Space, the final frontier. These are the voyages of the Starship
Enterprise. Her five-year mission: to explore strange new worlds, to seek out
new life and new civilizations, to boldly go where no one has gone before.
– Star Trek Into Darkness
I have always loved the Star Trek franchise. Though I
don’t consider myself a ‘Trekkie’, it was always a series
that made a lot of sense to me. Star Trek at its core was about exploring
worlds and people unconstrained by ‘these mortal coils’ and it was
a show that did it well for many years. These days due to business and
ironically mortal issues, there is no longer a show on television. Still as a
science fiction fan, I hope that one day a Star Trek television series will
return.
I am amazed that so many studios are taking the next
generation to explore the ‘Open-World’ format of video games, and
impressed even more that they seem to be doing it well. Open-World games have
long been solely the domain of derivative action games. While some have been
good enough to carve their own niche, it’s hard to say that there have
been any more than a handful of success stories. Grand Theft Auto, Saints Row,
Elder Scrolls, Fallout, and the Just Cause series take the top of the list with
a nod to the singular Red Dead Redemption.
More often than not Open-World games have had to sacrifice
story as the cost of being able to go anywhere and do anything. If E3 has shown
us anything it’s that the games that are receiving the most critical and
commercial buzz are the games seeking to meld the high-octane flavor of small
‘corridor’ influenced worlds with the ‘go anywhere, do
anything’ flavor of the open-world genre.

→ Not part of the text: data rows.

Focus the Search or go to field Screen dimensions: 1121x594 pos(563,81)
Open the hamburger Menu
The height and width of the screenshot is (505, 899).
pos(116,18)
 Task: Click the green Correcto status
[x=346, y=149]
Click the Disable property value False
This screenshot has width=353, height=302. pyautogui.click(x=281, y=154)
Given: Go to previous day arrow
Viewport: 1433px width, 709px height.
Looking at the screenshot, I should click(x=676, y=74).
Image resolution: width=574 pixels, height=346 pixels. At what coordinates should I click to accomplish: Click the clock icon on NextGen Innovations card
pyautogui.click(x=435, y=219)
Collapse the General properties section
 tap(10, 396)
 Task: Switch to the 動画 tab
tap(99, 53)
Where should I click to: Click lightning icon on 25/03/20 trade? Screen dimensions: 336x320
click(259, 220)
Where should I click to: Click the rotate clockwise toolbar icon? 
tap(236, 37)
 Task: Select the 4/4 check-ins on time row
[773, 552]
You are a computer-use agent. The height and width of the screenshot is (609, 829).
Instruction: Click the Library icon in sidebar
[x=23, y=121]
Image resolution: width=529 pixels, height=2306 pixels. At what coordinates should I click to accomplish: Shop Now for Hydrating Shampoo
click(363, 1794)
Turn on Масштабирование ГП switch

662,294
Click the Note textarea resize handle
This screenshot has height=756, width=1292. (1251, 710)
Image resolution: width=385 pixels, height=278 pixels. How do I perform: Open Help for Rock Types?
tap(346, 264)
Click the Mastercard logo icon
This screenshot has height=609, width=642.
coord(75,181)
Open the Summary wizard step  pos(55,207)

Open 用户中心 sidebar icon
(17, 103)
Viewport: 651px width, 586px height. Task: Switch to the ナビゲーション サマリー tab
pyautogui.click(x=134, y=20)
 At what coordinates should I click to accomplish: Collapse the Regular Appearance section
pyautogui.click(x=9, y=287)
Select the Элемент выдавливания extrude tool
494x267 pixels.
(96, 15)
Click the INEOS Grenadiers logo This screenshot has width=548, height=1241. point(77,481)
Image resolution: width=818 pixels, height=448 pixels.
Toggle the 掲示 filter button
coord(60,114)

Destiny from Bungie, The Division and The Crew from Ubisoft, and even BioWare who went on record as saying their future games were going to be more open and fluid. With games like GTA 5 and Watch Dogs dropping later this year the bar will likely be set very high for future open-world games. As a gamer, I can’t help but think this is a good thing. Games have gotten shorter and shorter of late. Bringing more value to every single game should give developers a congruent bump in sales, and that is what I call the best of any world.